EXERCISE REQUIREMENTS –
Reproduce the records below verbatim, starting at the line containing "I will point(1498,1098)." and continuing through the line containing "click(343, 417)", with both of those lines included.

--- THE DATA ---

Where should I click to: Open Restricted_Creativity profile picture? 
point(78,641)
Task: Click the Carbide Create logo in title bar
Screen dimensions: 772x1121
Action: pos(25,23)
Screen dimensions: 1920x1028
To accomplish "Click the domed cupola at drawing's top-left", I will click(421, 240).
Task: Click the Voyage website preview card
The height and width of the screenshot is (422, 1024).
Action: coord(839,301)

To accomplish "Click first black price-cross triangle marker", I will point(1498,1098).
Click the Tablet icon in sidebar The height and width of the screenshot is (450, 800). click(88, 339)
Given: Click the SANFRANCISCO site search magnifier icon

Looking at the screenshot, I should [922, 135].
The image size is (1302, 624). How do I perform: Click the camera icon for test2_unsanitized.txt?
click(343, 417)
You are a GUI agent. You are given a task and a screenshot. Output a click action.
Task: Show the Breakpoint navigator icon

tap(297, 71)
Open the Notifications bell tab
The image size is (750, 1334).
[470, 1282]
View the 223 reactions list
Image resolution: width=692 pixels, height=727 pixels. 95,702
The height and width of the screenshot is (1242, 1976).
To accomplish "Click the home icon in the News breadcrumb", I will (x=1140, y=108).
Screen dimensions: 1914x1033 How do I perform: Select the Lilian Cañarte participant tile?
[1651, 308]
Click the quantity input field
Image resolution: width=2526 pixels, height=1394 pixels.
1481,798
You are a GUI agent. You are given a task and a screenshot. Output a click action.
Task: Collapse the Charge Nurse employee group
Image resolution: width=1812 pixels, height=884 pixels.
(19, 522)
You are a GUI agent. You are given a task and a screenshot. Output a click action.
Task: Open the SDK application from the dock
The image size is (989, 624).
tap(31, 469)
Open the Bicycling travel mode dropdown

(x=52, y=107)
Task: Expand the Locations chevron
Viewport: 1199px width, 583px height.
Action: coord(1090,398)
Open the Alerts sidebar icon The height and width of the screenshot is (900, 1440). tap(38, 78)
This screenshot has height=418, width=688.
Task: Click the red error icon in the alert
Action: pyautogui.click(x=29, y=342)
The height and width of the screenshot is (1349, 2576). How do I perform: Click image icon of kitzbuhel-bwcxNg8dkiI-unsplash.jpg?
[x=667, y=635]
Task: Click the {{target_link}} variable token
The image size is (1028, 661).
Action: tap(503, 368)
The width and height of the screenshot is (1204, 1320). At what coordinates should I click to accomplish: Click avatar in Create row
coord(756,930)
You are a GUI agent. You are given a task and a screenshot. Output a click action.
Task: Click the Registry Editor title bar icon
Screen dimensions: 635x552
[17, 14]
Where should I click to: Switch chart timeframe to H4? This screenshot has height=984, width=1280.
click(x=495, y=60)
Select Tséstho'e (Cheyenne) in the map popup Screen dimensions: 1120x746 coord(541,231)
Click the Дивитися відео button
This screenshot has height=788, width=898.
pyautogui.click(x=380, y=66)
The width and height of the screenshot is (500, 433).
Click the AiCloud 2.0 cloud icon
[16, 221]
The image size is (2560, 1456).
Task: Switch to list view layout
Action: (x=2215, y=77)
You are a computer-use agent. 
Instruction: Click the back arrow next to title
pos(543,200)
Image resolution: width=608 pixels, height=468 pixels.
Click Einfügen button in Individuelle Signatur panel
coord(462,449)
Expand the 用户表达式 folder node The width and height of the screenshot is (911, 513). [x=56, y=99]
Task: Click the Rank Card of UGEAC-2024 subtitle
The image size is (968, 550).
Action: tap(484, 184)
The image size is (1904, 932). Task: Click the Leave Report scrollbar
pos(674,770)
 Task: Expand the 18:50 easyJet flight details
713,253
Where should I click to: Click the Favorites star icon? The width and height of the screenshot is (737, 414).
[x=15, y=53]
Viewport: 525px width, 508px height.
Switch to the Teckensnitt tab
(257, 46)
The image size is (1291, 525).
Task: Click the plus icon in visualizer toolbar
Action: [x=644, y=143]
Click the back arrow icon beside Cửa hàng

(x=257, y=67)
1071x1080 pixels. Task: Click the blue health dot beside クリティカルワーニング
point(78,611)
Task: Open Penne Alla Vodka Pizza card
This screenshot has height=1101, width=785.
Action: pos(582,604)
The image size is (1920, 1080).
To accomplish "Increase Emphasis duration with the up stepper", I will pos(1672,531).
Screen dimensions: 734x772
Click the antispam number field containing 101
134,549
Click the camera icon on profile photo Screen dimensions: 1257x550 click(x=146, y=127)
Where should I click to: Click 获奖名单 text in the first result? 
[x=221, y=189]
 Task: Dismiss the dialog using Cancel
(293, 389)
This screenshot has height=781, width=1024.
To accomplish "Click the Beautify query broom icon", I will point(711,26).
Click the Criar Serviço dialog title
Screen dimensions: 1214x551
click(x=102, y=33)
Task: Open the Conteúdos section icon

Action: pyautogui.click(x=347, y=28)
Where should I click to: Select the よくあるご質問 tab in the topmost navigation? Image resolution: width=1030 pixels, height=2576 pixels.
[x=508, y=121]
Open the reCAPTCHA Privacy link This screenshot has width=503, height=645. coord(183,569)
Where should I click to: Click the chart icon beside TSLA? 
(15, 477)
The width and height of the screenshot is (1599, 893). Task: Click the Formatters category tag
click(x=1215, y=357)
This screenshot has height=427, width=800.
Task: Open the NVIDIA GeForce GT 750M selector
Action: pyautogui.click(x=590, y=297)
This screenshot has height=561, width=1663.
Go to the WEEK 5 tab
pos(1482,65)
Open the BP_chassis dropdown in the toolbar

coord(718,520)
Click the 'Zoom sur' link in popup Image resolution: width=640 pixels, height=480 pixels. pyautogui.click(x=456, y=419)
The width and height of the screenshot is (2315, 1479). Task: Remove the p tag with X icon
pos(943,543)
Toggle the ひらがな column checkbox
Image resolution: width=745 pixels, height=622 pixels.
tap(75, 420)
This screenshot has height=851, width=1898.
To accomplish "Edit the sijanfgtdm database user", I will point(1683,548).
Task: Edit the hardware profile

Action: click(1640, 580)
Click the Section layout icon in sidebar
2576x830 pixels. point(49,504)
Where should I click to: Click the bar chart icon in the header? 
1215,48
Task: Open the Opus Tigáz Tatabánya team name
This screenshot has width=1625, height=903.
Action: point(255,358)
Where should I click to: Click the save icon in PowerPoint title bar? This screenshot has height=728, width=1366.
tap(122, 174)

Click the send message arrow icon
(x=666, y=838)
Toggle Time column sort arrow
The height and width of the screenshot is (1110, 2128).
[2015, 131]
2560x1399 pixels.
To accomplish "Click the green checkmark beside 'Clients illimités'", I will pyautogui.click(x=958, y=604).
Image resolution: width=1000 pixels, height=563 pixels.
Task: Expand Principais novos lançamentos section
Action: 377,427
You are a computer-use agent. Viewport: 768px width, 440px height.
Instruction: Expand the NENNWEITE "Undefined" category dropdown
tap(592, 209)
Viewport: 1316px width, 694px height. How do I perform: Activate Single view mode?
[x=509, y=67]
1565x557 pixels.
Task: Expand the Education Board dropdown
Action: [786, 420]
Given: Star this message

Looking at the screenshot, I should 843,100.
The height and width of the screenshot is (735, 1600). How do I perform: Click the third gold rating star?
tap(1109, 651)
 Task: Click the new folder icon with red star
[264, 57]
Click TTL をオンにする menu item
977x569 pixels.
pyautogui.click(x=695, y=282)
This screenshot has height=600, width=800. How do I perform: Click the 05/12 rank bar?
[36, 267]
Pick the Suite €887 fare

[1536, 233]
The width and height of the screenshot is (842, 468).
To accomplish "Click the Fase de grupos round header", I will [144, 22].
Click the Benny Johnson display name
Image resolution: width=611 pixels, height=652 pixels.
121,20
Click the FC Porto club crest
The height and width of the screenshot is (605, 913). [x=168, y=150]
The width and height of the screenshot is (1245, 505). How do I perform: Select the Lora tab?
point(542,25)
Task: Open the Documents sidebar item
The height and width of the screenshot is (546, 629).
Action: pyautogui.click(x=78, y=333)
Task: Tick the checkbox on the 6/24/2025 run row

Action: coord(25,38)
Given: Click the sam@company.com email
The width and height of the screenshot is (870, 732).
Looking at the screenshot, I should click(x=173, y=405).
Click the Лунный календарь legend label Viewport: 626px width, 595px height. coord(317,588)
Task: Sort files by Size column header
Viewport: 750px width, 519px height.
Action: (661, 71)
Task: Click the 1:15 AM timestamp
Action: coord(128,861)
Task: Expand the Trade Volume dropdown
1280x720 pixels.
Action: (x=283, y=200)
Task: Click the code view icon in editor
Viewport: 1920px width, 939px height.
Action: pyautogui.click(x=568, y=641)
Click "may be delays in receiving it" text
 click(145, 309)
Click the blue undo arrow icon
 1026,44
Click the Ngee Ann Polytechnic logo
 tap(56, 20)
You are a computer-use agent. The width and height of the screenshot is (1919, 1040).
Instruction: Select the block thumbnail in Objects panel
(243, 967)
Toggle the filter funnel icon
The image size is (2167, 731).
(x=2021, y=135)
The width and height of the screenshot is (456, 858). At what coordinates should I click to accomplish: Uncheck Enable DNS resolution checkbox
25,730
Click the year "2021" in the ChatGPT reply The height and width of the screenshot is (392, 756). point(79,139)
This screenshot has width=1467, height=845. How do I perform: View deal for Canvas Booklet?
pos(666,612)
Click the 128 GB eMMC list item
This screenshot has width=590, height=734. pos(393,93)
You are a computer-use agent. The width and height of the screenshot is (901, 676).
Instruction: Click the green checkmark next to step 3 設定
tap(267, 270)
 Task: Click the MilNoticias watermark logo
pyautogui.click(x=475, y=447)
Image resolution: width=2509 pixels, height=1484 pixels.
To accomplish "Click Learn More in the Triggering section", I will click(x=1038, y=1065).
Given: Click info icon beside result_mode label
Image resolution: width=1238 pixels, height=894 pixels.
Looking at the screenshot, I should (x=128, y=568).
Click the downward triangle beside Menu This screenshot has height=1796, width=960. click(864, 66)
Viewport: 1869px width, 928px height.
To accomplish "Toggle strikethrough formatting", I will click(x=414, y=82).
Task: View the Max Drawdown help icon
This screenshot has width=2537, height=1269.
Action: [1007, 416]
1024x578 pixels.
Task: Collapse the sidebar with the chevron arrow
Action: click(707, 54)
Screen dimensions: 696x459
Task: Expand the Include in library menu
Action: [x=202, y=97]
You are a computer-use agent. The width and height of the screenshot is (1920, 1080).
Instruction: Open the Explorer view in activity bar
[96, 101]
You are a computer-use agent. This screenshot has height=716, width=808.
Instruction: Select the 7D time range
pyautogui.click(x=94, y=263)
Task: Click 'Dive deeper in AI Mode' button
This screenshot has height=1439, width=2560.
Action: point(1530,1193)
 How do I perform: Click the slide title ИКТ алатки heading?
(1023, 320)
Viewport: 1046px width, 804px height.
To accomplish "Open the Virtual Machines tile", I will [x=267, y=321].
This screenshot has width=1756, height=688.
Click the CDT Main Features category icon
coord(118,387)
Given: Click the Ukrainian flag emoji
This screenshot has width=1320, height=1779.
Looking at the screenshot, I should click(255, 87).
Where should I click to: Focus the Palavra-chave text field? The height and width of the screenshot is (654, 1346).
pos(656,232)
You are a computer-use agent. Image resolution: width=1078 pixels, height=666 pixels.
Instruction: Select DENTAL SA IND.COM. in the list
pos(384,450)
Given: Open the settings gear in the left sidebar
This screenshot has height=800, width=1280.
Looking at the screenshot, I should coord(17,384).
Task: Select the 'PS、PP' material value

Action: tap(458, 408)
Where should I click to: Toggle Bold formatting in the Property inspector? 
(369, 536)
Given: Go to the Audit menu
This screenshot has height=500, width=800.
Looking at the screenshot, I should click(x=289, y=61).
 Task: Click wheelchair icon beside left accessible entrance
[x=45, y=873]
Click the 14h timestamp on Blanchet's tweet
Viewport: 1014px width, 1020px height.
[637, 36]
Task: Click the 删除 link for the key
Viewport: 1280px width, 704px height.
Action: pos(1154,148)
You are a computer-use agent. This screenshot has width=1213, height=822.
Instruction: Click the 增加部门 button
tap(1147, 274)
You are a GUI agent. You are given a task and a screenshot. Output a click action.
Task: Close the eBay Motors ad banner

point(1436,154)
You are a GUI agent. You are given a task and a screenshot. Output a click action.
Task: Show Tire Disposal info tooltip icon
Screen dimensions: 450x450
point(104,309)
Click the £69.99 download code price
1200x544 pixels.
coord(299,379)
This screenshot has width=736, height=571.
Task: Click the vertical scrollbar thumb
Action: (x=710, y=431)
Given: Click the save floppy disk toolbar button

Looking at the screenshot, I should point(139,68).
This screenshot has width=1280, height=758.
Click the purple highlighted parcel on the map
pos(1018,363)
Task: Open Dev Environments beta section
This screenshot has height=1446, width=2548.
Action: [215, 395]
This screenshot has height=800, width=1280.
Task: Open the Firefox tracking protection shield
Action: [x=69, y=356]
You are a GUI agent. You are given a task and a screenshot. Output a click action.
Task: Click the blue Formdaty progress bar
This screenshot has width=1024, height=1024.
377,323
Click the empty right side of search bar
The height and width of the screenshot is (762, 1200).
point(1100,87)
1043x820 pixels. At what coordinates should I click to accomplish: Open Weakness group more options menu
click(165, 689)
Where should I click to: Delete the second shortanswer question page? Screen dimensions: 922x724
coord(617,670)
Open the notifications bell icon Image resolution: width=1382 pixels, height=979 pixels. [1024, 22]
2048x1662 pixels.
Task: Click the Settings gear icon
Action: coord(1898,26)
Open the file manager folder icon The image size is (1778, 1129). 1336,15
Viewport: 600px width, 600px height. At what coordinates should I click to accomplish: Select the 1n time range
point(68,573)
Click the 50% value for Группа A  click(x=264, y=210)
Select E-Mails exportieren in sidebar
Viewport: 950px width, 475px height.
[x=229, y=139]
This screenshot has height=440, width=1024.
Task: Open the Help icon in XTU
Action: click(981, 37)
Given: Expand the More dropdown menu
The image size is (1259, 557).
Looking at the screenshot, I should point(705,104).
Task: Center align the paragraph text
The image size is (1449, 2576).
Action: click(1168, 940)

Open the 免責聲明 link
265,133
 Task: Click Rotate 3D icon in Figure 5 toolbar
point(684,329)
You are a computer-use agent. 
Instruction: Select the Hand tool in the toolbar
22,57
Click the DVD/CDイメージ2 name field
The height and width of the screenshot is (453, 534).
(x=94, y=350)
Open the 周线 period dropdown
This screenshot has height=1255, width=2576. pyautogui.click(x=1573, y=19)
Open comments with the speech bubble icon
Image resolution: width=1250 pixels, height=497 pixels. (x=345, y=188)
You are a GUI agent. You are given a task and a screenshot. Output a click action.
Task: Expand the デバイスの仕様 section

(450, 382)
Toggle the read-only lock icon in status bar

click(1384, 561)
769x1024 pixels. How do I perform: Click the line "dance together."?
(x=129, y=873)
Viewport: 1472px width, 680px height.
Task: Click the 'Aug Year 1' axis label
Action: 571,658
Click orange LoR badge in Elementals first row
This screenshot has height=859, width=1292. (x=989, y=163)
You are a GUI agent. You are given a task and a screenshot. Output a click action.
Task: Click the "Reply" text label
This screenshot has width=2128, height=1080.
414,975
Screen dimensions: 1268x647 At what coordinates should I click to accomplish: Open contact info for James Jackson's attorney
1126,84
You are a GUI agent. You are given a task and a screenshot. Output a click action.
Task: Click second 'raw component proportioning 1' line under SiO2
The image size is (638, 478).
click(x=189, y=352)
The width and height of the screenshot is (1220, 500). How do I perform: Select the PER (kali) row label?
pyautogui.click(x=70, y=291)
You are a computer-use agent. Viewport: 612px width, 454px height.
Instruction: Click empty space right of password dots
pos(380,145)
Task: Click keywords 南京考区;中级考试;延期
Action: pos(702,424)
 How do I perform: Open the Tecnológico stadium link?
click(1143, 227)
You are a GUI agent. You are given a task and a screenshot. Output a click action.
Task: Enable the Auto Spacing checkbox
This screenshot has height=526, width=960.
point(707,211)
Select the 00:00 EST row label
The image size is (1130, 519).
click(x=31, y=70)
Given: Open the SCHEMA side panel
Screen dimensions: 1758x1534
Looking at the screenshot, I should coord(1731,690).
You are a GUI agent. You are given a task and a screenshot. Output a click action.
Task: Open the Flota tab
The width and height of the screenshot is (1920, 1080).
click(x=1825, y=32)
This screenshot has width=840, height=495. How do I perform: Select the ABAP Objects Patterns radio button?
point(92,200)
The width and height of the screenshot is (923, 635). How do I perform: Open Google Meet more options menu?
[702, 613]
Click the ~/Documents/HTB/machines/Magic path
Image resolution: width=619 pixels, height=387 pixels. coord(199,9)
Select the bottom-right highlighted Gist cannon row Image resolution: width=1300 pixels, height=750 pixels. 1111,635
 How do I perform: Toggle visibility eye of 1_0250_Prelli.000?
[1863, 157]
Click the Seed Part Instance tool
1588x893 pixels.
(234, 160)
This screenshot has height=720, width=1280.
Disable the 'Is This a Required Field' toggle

---

COMPLETED EXERCISE –
To accomplish "Click first black price-cross triangle marker", I will point(1498,1098).
Click the Tablet icon in sidebar The height and width of the screenshot is (450, 800). click(88, 339)
Given: Click the SANFRANCISCO site search magnifier icon

Looking at the screenshot, I should [922, 135].
The image size is (1302, 624). How do I perform: Click the camera icon for test2_unsanitized.txt?
click(343, 417)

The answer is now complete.